By Little Kitchen on the Prairie (Visit website)




Happy Sunday!  I hope everyone is having a great weekend.  Today’s recipe comes from my third recent cookbook acquisition, the Land O’ Lakes Treasury of Country Heritage Meals & Menus.  These breadsticks will make your kitchen smell heavenly while baking.  I have to say that rosemary is an herb that I’m a bit picky about, but one thing that I do love it in is in baked goods.  A great thing about these breadsticks is that they’re a quick bread not a yeast bread, so there’s no rising involved, and you can whip up a batch pretty quickly. 


I actually  made these for a meal later on this week.  I let them cool a bit then stuck them in a ziploc bag and put that in the freezer.  I’ll just pull them out later this week when I need them.  Planning ahead is crucial for me to make sure a proper dinner gets put on the table during the busy work week, which is why I write out a detailed meal plan for the week and try to get as much prep work as I can done on my days off. 


This recipe calls for dried rosemary, but since I have a rosemary plant growing on the deck I used fresh.  If you want to use fresh as well, you’ll need 1 Tb of it.


Stay tuned because I’ve got lots of great recipes that I can’t wait to share this week with all of you! :)

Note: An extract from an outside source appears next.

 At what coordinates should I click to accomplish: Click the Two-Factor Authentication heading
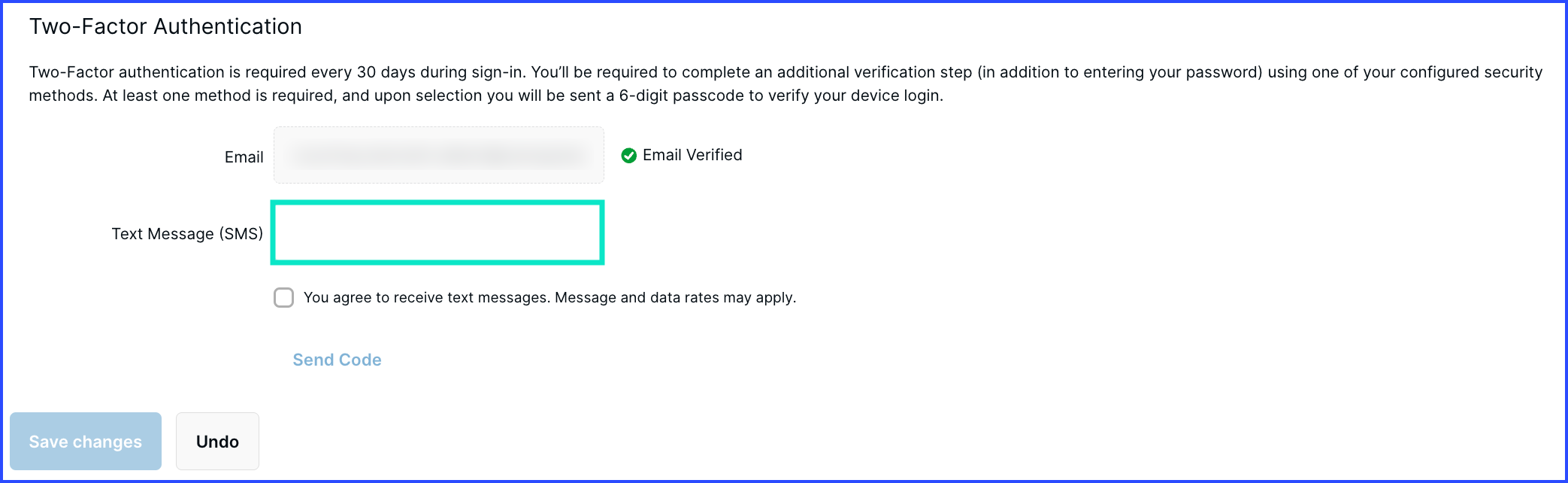pyautogui.click(x=165, y=26)
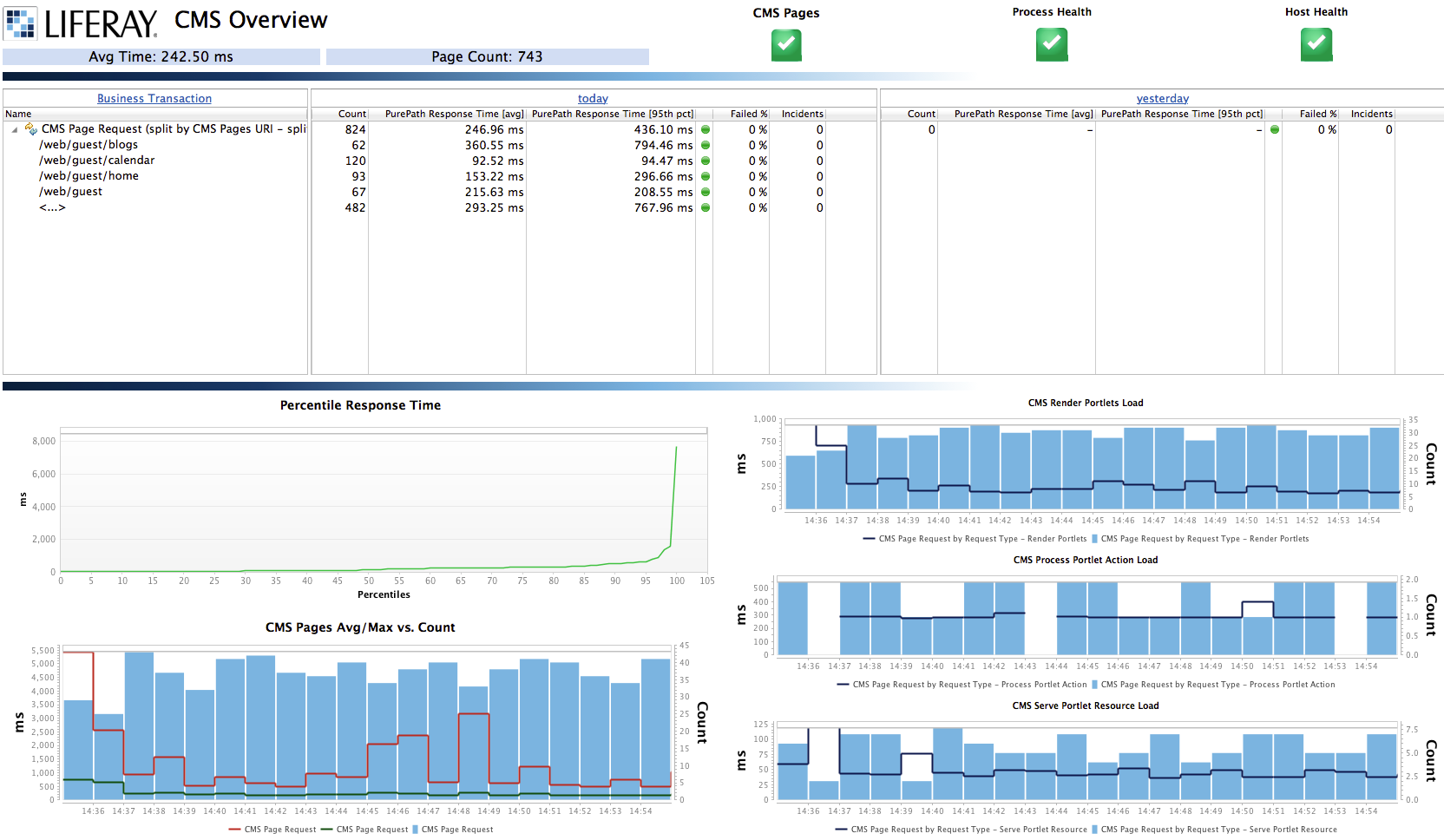Select the /web/guest/calendar entry

[x=96, y=161]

I’m sharing this recipe at Mommy’s Kitchen’s Potluck Sunday.


Rosemary Breadstick Twists


Ingredients:



1/4 cup butter
2 1/4 cups all-purpose flour
2 Tb grated Parmesan cheese
1 Tb sugar
3 1/2 tsp baking powder
1 cup milk
1 tsp dried rosemary, crushed
1/2 tsp minced garlic

Directions:


Preheat oven to 400 degrees.  Melt the butter in a small bowl in the microwave.  Stir in the rosemary and garlic.  Set aside.


In a medium mixing bowl, combine the flour, Parmesan cheese, sugar, and baking powder.  Stir in the milk just until moistened.  Turn dough out onto a floured surface, and knead 10 times or until smooth.  Roll out into a 12×6-inch rectangle.  Cut into 12 (1 inch) strips.  Twist each strip of dough 6 times.  Place on a baking sheet lined with parchment paper.  Brush the herbed butter mixture over the breadsticks.


Bake for 20-25 minutes or until lightly browned.